- **EXERCISE**
Taking the listing below, restate word for word each line from the line with "Instruction: View message in HTML format" to the line with "Click the back", ends included, and stop there.

====================

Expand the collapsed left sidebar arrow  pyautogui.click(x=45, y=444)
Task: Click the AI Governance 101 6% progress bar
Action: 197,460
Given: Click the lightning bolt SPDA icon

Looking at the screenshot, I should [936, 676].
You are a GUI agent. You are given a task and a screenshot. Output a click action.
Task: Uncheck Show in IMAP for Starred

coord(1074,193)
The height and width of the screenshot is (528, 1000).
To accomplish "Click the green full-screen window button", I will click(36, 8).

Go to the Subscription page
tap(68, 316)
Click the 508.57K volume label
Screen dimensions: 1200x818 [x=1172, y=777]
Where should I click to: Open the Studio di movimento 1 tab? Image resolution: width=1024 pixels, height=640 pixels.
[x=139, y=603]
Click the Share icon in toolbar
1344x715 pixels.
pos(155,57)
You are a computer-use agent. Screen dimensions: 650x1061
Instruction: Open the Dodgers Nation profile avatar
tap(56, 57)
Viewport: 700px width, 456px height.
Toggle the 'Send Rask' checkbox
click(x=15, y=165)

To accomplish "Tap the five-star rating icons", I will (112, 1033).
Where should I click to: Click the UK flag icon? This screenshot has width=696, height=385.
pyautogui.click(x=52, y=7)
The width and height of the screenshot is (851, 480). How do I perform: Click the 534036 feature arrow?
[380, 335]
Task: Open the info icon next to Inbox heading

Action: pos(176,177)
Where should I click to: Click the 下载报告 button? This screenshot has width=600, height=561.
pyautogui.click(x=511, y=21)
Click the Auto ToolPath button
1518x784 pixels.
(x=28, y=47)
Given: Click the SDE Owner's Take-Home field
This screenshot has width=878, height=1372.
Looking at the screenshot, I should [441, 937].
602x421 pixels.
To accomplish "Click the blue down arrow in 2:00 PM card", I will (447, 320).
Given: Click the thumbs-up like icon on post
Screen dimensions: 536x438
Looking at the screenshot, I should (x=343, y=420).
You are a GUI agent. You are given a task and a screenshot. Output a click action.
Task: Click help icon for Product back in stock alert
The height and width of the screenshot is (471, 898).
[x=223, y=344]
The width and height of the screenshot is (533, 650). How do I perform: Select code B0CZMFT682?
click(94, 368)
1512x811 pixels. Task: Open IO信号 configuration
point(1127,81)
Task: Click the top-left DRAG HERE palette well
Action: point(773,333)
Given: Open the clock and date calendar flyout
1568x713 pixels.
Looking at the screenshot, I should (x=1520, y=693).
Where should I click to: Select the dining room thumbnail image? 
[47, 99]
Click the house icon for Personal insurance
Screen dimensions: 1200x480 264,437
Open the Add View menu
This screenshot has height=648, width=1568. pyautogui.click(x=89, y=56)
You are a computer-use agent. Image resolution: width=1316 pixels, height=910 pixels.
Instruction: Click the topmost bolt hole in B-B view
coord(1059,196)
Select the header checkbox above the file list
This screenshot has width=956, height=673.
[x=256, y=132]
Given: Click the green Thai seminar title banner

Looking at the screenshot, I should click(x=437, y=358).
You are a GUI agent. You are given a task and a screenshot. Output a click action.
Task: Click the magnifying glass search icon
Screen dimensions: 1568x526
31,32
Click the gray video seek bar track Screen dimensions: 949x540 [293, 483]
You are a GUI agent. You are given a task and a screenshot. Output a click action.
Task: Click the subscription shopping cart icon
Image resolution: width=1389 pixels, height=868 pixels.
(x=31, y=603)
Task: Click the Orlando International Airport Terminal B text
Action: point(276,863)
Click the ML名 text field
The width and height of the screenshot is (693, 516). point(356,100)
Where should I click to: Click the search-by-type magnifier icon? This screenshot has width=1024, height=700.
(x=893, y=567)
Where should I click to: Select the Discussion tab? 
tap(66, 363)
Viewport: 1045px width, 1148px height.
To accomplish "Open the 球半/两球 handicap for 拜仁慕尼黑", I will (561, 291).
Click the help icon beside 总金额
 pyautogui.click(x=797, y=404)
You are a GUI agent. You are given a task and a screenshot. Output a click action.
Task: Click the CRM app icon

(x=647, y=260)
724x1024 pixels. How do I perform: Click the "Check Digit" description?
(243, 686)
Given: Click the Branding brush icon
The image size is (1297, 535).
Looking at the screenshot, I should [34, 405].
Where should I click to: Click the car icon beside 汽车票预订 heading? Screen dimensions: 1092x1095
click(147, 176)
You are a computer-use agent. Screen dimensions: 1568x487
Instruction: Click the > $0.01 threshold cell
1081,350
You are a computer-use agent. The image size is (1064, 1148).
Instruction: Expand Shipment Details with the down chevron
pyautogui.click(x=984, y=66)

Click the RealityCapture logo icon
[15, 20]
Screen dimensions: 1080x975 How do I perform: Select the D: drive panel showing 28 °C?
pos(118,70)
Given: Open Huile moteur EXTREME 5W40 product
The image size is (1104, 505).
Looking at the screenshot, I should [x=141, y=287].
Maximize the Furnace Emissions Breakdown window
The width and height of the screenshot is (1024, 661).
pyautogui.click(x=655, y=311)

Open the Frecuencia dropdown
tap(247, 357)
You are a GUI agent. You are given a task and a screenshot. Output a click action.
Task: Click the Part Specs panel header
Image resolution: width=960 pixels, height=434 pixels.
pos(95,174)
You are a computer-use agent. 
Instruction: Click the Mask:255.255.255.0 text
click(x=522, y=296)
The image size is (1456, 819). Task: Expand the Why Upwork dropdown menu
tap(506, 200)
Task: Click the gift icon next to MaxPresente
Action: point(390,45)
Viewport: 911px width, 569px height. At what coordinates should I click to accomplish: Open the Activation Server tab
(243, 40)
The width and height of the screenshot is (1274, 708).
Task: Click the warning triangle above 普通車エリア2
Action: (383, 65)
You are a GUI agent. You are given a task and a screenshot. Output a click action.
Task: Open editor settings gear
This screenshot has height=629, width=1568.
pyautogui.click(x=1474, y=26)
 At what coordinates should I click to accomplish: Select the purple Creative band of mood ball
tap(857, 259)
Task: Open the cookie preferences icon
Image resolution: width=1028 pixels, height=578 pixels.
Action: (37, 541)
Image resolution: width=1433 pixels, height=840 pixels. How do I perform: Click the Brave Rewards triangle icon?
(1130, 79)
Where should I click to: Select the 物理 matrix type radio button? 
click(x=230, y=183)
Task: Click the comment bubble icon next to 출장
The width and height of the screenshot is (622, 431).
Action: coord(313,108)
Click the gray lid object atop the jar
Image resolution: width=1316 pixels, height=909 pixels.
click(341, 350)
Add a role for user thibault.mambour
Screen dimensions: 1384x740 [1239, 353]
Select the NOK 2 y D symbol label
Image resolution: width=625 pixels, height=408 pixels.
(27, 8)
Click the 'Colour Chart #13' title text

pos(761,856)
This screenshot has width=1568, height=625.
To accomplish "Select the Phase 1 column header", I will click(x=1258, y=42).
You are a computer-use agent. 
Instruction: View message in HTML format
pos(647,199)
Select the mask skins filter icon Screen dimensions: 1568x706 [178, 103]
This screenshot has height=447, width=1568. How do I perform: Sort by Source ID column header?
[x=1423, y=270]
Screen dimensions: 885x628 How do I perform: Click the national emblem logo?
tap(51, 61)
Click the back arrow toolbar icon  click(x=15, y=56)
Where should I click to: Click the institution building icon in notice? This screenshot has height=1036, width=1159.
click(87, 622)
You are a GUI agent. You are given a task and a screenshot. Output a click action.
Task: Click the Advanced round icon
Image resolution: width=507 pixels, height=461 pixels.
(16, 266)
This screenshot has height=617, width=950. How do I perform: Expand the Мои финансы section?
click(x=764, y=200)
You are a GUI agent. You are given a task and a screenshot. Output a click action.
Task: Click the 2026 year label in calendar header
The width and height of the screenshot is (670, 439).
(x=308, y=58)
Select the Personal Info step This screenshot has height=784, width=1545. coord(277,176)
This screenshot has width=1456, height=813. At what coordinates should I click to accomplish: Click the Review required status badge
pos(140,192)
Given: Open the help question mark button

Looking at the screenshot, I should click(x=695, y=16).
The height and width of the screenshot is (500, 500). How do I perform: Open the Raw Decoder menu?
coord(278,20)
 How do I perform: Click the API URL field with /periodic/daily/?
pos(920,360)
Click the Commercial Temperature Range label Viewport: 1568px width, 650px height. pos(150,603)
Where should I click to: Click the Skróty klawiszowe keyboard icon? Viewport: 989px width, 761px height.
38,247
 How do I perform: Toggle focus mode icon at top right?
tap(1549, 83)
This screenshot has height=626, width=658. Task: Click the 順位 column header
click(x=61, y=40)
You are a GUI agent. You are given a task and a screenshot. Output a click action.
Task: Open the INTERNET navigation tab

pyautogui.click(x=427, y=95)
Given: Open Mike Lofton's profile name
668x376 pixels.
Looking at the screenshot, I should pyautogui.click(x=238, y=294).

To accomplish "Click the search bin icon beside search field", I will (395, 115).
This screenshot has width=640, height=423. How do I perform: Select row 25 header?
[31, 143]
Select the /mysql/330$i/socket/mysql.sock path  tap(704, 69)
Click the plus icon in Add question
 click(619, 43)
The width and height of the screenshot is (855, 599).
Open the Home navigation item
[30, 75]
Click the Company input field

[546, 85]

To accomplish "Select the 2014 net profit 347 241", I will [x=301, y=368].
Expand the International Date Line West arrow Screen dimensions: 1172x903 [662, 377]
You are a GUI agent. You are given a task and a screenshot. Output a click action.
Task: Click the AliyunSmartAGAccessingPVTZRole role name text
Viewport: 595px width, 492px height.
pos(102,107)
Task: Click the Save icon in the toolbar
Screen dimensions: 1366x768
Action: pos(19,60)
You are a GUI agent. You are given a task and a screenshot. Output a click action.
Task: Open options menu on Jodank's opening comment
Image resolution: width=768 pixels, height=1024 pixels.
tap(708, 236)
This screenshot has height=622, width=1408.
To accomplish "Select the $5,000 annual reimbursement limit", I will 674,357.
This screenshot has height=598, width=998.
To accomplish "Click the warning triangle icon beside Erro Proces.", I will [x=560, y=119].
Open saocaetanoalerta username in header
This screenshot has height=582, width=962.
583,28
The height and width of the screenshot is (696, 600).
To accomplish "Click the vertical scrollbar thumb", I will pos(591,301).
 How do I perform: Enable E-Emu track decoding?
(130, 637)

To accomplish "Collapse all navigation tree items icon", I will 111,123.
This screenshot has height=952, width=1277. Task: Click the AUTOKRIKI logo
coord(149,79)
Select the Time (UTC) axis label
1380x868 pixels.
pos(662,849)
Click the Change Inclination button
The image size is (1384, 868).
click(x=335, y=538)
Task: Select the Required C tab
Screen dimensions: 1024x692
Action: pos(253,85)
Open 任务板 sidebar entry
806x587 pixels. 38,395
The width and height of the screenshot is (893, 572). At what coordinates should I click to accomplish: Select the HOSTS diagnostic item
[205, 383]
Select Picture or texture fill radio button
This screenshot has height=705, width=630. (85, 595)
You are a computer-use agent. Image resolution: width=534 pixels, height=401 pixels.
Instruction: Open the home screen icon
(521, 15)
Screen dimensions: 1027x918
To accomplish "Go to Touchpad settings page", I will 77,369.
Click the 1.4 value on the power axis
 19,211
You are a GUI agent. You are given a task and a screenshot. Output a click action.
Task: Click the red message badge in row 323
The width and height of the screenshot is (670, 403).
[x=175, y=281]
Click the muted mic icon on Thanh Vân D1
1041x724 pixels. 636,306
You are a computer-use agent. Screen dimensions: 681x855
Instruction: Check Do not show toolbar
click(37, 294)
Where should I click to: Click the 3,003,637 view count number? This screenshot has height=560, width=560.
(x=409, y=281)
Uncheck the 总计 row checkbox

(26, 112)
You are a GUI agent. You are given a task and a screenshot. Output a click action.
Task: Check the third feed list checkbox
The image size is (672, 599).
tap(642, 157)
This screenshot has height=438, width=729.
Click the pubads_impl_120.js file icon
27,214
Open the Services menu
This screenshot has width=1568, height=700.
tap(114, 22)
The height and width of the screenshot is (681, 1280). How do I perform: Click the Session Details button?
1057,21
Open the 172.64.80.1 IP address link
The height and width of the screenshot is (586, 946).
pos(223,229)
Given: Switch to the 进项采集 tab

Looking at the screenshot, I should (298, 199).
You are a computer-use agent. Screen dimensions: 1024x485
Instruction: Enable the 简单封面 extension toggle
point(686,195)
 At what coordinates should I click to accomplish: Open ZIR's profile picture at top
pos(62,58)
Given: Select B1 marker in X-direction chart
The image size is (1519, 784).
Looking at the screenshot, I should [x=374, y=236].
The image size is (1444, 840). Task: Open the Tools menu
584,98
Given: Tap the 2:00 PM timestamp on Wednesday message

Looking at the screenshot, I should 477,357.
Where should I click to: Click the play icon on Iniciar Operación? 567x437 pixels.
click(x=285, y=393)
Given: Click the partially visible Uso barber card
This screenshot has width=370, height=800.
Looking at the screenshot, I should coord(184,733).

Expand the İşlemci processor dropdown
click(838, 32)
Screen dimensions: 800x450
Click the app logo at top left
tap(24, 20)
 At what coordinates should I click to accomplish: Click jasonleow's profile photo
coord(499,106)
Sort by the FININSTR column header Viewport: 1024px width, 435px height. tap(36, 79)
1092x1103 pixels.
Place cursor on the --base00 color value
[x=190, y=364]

====================

- **TASK ANSWER**
Instruction: View message in HTML format
pos(647,199)
Select the mask skins filter icon Screen dimensions: 1568x706 [178, 103]
This screenshot has height=447, width=1568. How do I perform: Sort by Source ID column header?
[x=1423, y=270]
Screen dimensions: 885x628 How do I perform: Click the national emblem logo?
tap(51, 61)
Click the back arrow toolbar icon  click(x=15, y=56)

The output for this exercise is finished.